Data supplied:
-=-=-=-=-

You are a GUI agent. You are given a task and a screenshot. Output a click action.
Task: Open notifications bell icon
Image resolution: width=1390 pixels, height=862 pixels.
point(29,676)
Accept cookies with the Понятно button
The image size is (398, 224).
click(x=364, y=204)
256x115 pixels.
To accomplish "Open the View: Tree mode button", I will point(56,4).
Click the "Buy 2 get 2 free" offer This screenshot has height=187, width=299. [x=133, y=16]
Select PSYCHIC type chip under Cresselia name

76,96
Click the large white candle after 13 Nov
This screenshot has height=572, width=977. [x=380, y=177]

-=-=-=-=-

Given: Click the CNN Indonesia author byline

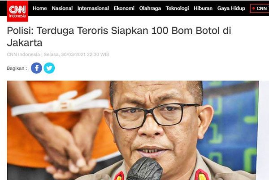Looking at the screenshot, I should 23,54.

-=-=-=-=-

The task:
Whenever a line of the entries contains the string "Open", copy that line.

Answer:
Task: Open notifications bell icon
To accomplish "Open the View: Tree mode button", I will point(56,4).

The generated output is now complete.